### [Elenco compiti]
1) Secondo la discussione sul passaggio di Astori al Milan, chi avrebbe riaperto la trattativa per il giocatore?
2) Continua la discussione sul passaggio di Astori al Milan, scrivendo ciò che segue l'ultimo messaggio.

# Astori: Milan disposto a dare Fossati e Comi, il Cagliari lo valuta 12 mln



## Blu71 (20 Marzo 2013)

*Astori: Milan disposto a dare Fossati e Comi, il Cagliari lo valuta 12 mln*

Aggiornammo 7 maggio 2013 
Rilancio del Milan su Astori: Comi, Fossati e conguaglio al Cagliari
Stando a Gianluca Di Marzio il Milan punterebbe nuovamente su Davide Astori tanto che Adriano Galliani avrebbe riaperto la trattativa questo lunedì. La trattativa è ritenuta in linea con la conferma di Allegri per l'apprezzamento del tecnico nei confronti del calciatore. Per arrivare ad Astori al Cagliari potrebbero andare Comi, Fossati oltre ad un conguaglio economico.



Secondo Tuttosport Davide Astori sarebbe il favorito numero per l'arrivo al Milan nella prossima stagione nel caso che Allegri, che già lo ha allenato in passato, rimanga allenatore del Milan.


----------



## Tifo'o (20 Marzo 2013)

Questo qui ci viene accostato ad ogni sessione di mercato ovviamente


----------



## admin (20 Marzo 2013)

E' peggio di quelli che abbiamo


----------



## Albijol (20 Marzo 2013)

Beh allora Acciughina vattene!!!


----------



## Djici (20 Marzo 2013)

non ti migliora nulla... anzi come ho letto proprio oggi il rischio acerbi 2 e abbastanza alto.


----------



## er piscio de gatto (20 Marzo 2013)

Sarebbe un inutile Acerbi-bis


----------



## Now i'm here (20 Marzo 2013)

l'alternativa è ogbonna ? non credo sia molto più economico astori, cellino spara cifre esagerate, e poi dal cagliari io prenderei solo naingolan.


----------



## Dumbaghi (20 Marzo 2013)

Atsori, pls


----------



## Frikez (20 Marzo 2013)

3 giocatori conosce Allegri, Matri Lazzari e Astori


----------



## AntaniPioco (20 Marzo 2013)

no, no, no, no e ancora no


----------



## el_gaucho (20 Marzo 2013)

Non porta nessun valore aggiunto. Meglio puntare su Salamon


----------



## Fabriman94 (20 Marzo 2013)

Bravino nel contesto del cagliari, ma non lo vedo affatti a grandi livelli, gli manca carattere. Basta vedere la partitaccia fatta contro l'olanda in nazionale.


----------



## Z A Z A' (21 Marzo 2013)

Mediocre.


----------



## DMZtheRockBear (21 Marzo 2013)

tra i nomi che ci vengono accostati è il peggiore,allo stesso prezzo si possono prendere dedè,dragovic,lovren e chiriches

per non parlare poi di lisandro lopez dell'arsenal de sarandì che con 5-7 milioni lo prendi


----------



## iceman. (21 Marzo 2013)

Scarso


----------



## Aphex (21 Marzo 2013)

Non mi è mai piaciuto, nemmeno quando molti si stracciavano le vesti per averlo ceduto totalmente al Cagliari.

### [Dati sulla localizzazione di obiettivi visibili]

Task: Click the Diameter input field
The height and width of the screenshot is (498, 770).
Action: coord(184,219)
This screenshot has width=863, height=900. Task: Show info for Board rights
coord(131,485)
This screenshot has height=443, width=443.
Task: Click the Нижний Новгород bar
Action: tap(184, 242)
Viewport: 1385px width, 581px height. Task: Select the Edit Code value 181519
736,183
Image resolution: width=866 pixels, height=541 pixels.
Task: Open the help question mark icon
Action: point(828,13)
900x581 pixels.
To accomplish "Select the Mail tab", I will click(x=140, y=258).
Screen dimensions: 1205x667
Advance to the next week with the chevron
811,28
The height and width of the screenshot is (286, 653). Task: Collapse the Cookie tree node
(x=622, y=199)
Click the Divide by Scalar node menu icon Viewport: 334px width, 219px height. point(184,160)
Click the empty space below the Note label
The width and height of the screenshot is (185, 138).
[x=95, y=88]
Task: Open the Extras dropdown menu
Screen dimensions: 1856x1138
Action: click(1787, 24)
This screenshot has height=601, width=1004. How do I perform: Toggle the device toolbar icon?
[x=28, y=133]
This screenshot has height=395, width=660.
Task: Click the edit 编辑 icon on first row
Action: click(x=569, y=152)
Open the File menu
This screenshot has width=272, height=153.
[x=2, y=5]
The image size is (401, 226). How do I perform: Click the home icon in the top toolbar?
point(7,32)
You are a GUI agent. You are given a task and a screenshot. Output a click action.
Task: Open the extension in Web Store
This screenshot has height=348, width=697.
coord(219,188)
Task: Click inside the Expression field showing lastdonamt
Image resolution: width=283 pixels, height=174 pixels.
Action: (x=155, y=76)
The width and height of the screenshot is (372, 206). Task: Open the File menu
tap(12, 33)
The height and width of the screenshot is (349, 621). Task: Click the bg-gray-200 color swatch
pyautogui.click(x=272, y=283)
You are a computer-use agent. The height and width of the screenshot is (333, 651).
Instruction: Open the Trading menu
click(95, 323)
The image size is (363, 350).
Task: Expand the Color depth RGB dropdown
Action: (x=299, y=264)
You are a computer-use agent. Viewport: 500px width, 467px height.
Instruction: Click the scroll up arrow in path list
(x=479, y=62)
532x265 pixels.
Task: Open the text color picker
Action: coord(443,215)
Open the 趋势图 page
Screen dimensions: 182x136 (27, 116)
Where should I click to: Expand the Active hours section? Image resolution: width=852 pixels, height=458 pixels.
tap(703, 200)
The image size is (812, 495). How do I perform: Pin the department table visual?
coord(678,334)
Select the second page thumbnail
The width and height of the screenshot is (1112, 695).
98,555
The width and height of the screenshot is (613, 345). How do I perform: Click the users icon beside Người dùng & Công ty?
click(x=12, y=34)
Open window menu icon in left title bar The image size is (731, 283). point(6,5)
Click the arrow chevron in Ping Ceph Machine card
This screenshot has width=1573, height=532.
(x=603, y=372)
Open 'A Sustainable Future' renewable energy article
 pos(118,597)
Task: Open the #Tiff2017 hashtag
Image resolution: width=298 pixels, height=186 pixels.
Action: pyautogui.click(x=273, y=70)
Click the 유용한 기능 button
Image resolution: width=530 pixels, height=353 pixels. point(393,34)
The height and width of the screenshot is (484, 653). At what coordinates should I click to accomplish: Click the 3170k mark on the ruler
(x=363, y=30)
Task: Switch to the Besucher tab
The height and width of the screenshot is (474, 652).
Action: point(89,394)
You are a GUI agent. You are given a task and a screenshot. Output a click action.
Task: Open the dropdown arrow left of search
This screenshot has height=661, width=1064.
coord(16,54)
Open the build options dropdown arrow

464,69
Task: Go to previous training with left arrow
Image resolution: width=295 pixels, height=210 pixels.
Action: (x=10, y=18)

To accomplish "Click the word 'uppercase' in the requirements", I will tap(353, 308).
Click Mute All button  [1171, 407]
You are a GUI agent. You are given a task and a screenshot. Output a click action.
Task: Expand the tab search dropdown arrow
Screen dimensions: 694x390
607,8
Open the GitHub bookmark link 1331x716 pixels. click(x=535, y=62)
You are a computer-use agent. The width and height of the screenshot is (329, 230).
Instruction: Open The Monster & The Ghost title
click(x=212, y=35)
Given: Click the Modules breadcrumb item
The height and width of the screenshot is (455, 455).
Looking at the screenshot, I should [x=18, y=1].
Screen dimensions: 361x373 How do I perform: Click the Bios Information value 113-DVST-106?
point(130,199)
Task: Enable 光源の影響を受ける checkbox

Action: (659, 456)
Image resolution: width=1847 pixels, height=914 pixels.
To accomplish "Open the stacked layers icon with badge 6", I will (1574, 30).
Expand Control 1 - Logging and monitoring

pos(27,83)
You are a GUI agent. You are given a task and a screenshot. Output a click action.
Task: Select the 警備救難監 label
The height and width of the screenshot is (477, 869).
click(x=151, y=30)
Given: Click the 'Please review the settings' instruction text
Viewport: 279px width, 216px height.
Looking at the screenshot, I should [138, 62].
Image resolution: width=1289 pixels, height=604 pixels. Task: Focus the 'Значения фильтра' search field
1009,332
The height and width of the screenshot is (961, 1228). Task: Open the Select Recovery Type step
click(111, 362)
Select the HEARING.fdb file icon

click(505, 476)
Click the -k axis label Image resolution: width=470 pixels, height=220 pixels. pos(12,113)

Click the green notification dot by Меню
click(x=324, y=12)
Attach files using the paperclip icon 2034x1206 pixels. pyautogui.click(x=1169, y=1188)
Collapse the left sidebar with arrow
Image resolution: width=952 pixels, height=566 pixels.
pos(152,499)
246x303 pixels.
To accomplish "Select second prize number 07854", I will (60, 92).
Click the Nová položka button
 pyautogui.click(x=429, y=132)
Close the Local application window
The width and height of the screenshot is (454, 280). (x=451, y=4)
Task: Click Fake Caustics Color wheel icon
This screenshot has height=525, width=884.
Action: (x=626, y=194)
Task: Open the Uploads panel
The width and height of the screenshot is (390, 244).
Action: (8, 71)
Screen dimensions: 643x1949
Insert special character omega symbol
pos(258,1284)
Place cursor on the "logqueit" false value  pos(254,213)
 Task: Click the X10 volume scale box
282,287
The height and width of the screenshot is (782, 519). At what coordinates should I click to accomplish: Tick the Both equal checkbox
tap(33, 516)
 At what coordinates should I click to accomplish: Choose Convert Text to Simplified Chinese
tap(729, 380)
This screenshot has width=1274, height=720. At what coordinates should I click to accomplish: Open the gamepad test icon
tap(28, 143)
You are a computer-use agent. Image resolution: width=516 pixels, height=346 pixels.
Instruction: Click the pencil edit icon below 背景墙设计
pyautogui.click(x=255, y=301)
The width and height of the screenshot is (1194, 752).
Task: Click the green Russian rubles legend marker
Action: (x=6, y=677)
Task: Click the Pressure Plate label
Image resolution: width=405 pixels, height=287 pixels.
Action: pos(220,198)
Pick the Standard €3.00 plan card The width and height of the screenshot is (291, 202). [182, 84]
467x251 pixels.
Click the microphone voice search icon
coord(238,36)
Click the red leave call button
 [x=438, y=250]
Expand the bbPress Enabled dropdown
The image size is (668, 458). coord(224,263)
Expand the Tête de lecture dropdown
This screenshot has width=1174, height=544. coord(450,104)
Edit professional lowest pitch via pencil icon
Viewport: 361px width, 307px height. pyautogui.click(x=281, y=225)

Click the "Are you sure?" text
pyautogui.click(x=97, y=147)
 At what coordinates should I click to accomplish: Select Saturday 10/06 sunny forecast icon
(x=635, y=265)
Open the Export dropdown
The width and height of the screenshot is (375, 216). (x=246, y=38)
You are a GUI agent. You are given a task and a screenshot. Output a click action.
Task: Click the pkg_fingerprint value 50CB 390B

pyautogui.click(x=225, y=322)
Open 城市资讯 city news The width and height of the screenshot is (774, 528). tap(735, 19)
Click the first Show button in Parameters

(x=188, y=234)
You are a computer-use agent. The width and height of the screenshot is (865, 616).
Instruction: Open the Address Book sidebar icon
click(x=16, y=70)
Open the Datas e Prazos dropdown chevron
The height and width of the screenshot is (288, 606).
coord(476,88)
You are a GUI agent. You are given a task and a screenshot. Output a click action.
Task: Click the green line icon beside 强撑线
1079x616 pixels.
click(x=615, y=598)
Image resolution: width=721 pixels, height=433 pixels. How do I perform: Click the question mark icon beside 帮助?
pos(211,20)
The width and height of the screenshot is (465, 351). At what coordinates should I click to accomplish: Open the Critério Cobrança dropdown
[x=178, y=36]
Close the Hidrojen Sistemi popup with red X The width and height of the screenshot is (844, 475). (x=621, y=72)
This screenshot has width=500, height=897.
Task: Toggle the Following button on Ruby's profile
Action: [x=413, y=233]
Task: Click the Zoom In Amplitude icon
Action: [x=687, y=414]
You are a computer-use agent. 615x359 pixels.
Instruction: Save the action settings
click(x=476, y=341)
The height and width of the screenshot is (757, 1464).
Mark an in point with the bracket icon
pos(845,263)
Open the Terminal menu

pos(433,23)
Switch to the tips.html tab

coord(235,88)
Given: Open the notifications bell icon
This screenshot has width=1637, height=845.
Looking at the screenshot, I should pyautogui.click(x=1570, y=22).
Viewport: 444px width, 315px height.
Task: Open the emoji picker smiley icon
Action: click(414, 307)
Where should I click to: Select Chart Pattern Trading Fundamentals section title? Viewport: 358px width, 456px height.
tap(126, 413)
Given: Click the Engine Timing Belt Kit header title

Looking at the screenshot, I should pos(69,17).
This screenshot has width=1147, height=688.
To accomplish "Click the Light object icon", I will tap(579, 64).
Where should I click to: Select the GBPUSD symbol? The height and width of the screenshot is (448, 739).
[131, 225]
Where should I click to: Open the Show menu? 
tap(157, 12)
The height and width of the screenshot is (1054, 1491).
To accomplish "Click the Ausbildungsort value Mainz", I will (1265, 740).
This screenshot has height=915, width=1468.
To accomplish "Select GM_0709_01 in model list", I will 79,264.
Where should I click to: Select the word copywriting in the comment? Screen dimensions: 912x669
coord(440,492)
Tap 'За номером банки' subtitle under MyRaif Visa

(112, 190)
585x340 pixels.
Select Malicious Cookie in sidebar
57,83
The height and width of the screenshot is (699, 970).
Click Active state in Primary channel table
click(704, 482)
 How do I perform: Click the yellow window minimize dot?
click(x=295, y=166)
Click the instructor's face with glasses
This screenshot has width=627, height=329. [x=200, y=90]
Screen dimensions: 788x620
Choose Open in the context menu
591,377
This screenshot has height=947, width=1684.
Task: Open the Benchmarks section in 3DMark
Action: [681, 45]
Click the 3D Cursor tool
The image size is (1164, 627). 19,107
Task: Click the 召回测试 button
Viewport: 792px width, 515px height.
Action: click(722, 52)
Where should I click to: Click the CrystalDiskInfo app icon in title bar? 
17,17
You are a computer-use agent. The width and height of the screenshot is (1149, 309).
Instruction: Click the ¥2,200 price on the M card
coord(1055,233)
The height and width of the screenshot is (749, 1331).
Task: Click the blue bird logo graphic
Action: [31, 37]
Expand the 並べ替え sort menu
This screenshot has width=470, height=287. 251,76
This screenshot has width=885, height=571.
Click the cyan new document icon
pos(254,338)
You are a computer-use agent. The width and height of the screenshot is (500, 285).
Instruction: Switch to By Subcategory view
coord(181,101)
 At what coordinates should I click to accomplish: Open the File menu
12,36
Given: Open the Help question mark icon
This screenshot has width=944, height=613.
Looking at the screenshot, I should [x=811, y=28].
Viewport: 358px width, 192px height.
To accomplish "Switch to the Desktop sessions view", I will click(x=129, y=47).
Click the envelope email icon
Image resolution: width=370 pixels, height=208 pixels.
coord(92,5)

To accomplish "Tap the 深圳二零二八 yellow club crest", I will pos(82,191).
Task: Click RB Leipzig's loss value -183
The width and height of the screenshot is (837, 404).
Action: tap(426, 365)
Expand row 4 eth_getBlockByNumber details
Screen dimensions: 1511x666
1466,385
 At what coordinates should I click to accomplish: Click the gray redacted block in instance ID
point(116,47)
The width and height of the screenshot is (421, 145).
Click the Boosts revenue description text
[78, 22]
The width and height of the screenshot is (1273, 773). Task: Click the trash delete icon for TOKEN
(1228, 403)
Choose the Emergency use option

### [Risposte in ordine]
1) Adriano Galliani, che l'avrebbe riaperta questo lunedì.

2)
Lento e con dei blackout preoccupanti, in questo assomiglia molto a Mexes anche se con mento alti e bassi.

Ah, l'ho avuto al fantacalcio qui sul forum e ho dovuto venderlo a gennaio per la disperazione, agghiacciante!


----------



## Jino (21 Marzo 2013)

Secondo me sottovalutato, certo non parliamo di un fenomeno, a certe cifre andrebbe preso.


----------



## AndrasWave (21 Marzo 2013)

Ricomprare uno che era già nostro dai tempi della primavera è un insulto all'intelligenza.


----------



## tifoso evorutto (21 Marzo 2013)

e dello stesso livello mediocre di Mexes Zapata e Bonera non ci farebbe fare il salto di qualità

sempre restando che sarebbe criminale non spendere prima per prendere un paio di centrocampisti top


----------



## runner (22 Marzo 2013)

la solita storia che ripetono da anni


----------



## Superdinho80 (22 Marzo 2013)

tifoso evorutto ha scritto:


> e dello stesso livello mediocre di Mexes Zapata e Bonera non ci farebbe fare il salto di qualità
> 
> sempre restando che sarebbe criminale non spendere prima per prendere un paio di centrocampisti top



per me è più scarso sia di mexes che di zapata, con bonera se la giocano, io credo che se mettessimo bonera nel cagliari sarebbe titolare inamovibile


----------



## Blu71 (7 Maggio 2013)

Rilancio del Milan su Astori: Comi, Fossati e conguaglio al Cagliari
Stando a Gianluca Di Marzio il Milan punterebbe nuovamente su Davide Astori tanto che Adriano Galliani avrebbe riaperto la trattativa questo lunedì. La trattativa è ritenuta in linea con la conferma di Allegri per l'apprezzamento del tecnico nei confronti del calciatore. Per arrivare ad Astori al Cagliari potrebbero andare Comi, Fossati oltre ad un conguaglio economico.


----------



## Elshafenomeno (7 Maggio 2013)

seriamente, mai capito cosa ci trovi l'opinione pubblica a qualsiasi livello su questo giocatore....mi sembra che la sua dimensione sia il Cagliari. 

noi avremmo bisogno di un Nesta per ricostruire una squadra non di un Astori


----------



## Naruto98 (7 Maggio 2013)

Con astori spero che galliani non dica il prossim'anno che siamo da scudetto perchè è una vergogna.


----------



## Sheldon92 (7 Maggio 2013)

ancora Astori...mabbbastaaa


----------



## Darren Marshall (7 Maggio 2013)

Astori non è da Milan.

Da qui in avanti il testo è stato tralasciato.